_GIVEN RECORDS_:

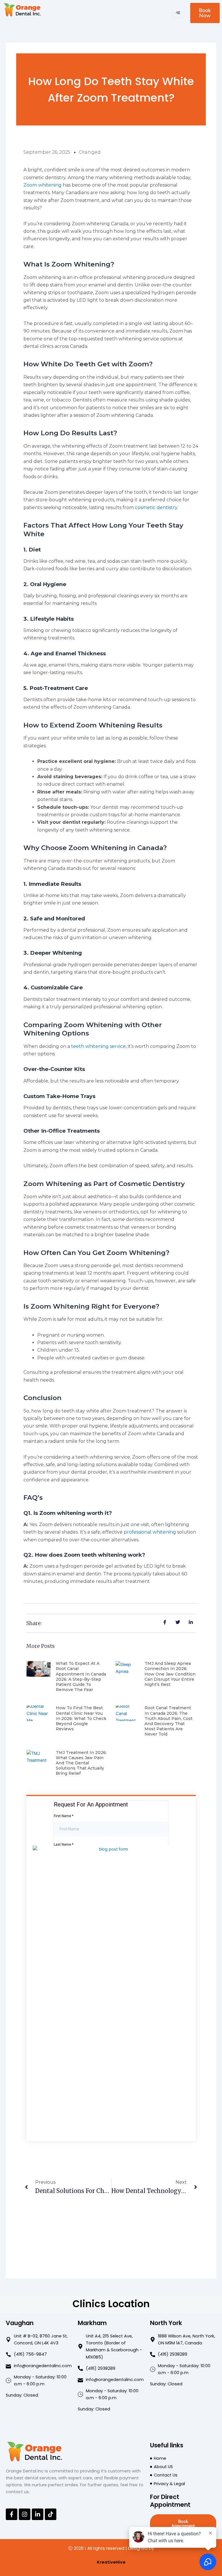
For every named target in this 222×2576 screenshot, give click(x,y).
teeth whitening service (98, 1046)
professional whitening (150, 1532)
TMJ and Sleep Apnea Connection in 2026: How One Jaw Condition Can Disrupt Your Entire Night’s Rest (170, 1674)
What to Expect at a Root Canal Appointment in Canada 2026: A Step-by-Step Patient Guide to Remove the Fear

_YOUR INSTRUCTIONS_:
Return each line of the material in which the string "whitening" can be found.

_FINISHED TASK_:
teeth whitening service (98, 1046)
professional whitening (150, 1532)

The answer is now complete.